**WHAT TO WORK ON**
Retype, exactly as they stand, the lines from the start of the data to the line that contains "This screenshot has height=782, width=1489.", both ends included. Leave the pictures out.

Screenshot grounding data:

Content starts

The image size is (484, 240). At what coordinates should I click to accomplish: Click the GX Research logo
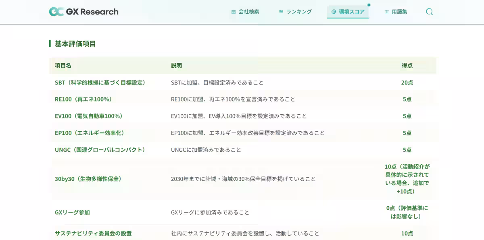[x=84, y=12]
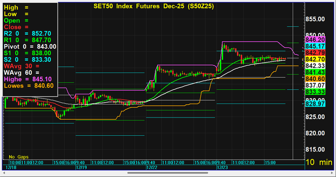The width and height of the screenshot is (336, 177).
Task: Select the red 842.79 price marker
Action: click(x=315, y=53)
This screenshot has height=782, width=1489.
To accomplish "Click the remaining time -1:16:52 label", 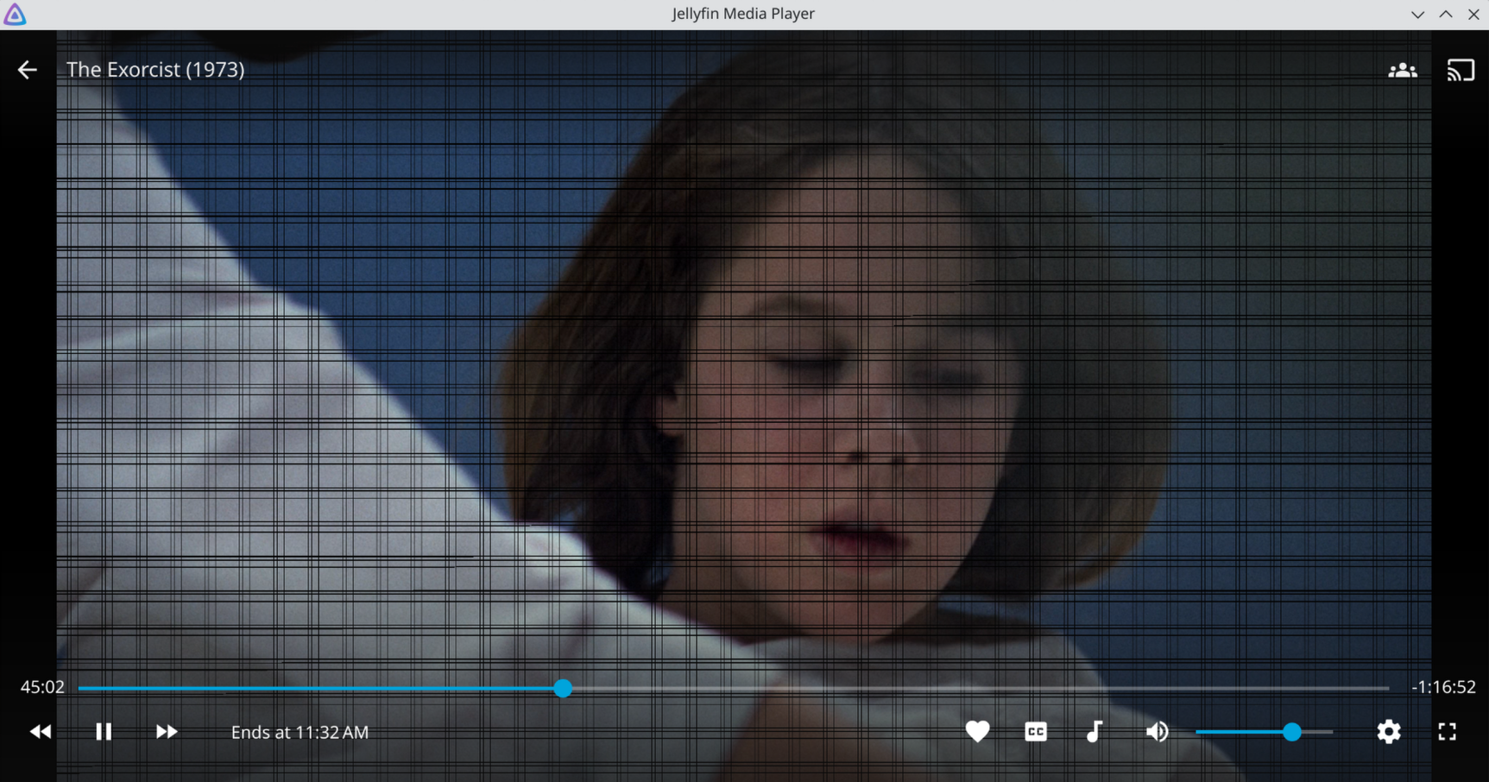I will [x=1442, y=687].
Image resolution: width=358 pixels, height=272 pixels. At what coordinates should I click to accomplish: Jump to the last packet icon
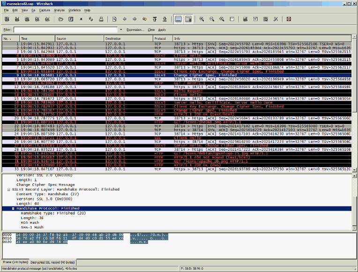point(164,19)
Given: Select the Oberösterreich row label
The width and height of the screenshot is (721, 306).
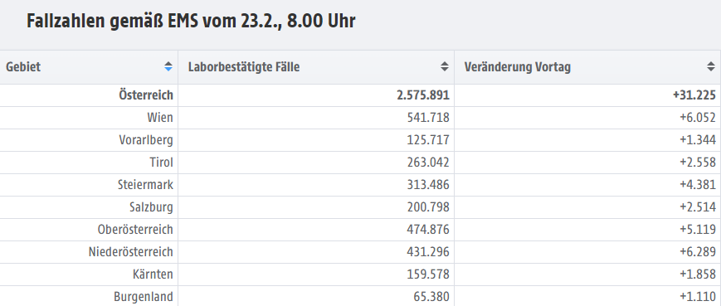Looking at the screenshot, I should click(x=135, y=229).
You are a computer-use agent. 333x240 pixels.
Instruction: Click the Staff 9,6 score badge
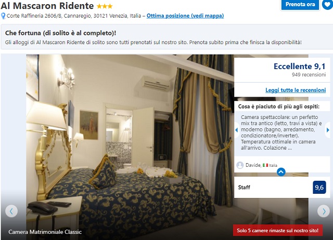click(319, 188)
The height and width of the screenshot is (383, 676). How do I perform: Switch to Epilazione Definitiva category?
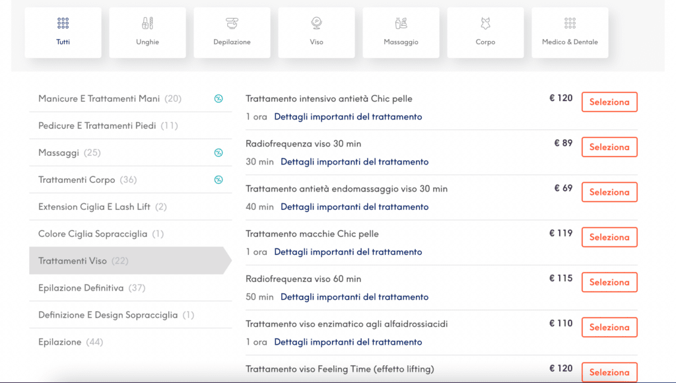(91, 288)
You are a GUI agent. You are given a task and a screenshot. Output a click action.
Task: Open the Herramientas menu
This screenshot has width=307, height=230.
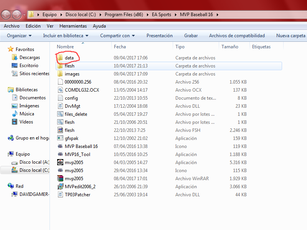pos(73,26)
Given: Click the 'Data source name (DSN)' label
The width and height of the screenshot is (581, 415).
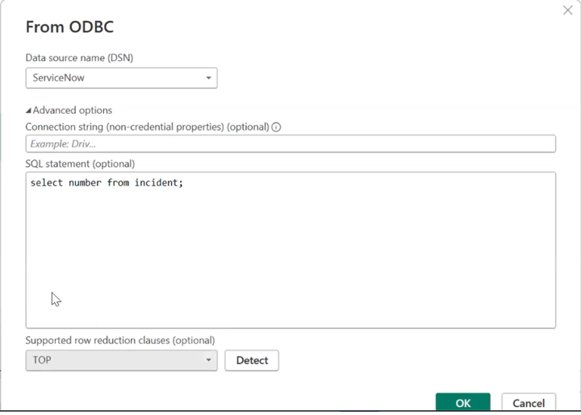Looking at the screenshot, I should pyautogui.click(x=79, y=58).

Content ends

**RESULT OF THIS TASK**
The image size is (484, 240). At what coordinates should I click to accomplish: Click the GX Research logo
[x=84, y=12]
The width and height of the screenshot is (336, 177).
Task: Select the red 842.79 price marker
Action: click(x=315, y=53)
This screenshot has height=782, width=1489.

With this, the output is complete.